* **Material for this exercise**:
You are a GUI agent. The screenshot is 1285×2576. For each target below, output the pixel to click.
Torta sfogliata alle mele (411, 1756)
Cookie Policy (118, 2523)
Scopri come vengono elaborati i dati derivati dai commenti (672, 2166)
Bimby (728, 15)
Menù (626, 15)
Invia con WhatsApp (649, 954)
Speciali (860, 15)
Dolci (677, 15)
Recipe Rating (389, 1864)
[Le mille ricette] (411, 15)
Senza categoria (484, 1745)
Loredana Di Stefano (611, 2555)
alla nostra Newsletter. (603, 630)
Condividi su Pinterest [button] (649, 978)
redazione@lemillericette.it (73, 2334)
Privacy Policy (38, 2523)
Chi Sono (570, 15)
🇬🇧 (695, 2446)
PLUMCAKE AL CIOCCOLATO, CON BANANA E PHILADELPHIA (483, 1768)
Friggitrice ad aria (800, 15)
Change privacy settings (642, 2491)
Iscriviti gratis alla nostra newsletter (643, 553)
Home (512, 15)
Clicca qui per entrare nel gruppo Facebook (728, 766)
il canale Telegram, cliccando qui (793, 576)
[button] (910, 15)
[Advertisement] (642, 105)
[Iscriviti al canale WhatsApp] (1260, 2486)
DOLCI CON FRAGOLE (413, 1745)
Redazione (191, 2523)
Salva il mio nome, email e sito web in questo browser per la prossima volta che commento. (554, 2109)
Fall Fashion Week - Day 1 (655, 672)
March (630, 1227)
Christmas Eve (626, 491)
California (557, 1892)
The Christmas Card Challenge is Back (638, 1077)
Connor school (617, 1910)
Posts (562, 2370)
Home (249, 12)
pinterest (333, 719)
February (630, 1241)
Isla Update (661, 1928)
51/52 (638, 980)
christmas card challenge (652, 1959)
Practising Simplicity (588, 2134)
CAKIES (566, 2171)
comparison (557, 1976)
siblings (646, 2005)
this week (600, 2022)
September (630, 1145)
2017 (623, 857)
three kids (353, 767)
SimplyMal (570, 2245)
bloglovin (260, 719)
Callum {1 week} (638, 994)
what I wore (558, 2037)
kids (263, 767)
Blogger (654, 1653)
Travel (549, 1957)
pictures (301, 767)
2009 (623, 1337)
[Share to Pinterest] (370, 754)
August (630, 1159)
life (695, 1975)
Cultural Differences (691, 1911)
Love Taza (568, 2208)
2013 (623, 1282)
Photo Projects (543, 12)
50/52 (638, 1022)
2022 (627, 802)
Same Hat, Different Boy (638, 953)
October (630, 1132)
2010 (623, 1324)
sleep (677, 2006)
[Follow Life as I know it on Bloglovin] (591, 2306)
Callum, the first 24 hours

* **Brief**: Type out every record above once more, exactly.

* **Answer to this exercise**:
You are a GUI agent. The screenshot is 1285×2576. For each target below, output the pixel to click.
Torta sfogliata alle mele (411, 1756)
Cookie Policy (118, 2523)
Scopri come vengono elaborati i dati derivati dai commenti (672, 2166)
Bimby (728, 15)
Menù (626, 15)
Invia con WhatsApp (649, 954)
Speciali (860, 15)
Dolci (677, 15)
Recipe Rating (389, 1864)
[Le mille ricette] (411, 15)
Senza categoria (484, 1745)
Loredana Di Stefano (611, 2555)
alla nostra Newsletter. (603, 630)
Condividi su Pinterest [button] (649, 978)
redazione@lemillericette.it (73, 2334)
Privacy Policy (38, 2523)
Chi Sono (570, 15)
🇬🇧 (695, 2446)
PLUMCAKE AL CIOCCOLATO, CON BANANA E PHILADELPHIA (483, 1768)
Friggitrice ad aria (800, 15)
Change privacy settings (642, 2491)
Iscriviti gratis alla nostra newsletter (643, 553)
Home (512, 15)
Clicca qui per entrare nel gruppo Facebook (728, 766)
il canale Telegram, cliccando qui (793, 576)
[button] (910, 15)
[Advertisement] (642, 105)
[Iscriviti al canale WhatsApp] (1260, 2486)
DOLCI CON FRAGOLE (413, 1745)
Redazione (191, 2523)
Salva il mio nome, email e sito web in questo browser per la prossima volta che commento. (554, 2109)
Fall Fashion Week - Day 1 (655, 672)
March (630, 1227)
Christmas Eve (626, 491)
California (557, 1892)
The Christmas Card Challenge is Back (638, 1077)
Connor school (617, 1910)
Posts (562, 2370)
Home (249, 12)
pinterest (333, 719)
February (630, 1241)
Isla Update (661, 1928)
51/52 (638, 980)
christmas card challenge (652, 1959)
Practising Simplicity (588, 2134)
CAKIES (566, 2171)
comparison (557, 1976)
siblings (646, 2005)
this week (600, 2022)
September (630, 1145)
2017 (623, 857)
three kids (353, 767)
SimplyMal (570, 2245)
bloglovin (260, 719)
Callum {1 week} (638, 994)
what I wore (558, 2037)
kids (263, 767)
Blogger (654, 1653)
Travel (549, 1957)
pictures (301, 767)
2009 (623, 1337)
[Share to Pinterest] (370, 754)
August (630, 1159)
life (695, 1975)
Cultural Differences (691, 1911)
Love Taza (568, 2208)
2013 (623, 1282)
Photo Projects (543, 12)
50/52 (638, 1022)
2022 (627, 802)
Same Hat, Different Boy (638, 953)
October (630, 1132)
2010 (623, 1324)
sleep (677, 2006)
[Follow Life as I know it on Bloglovin] (591, 2306)
Callum, the first 24 hours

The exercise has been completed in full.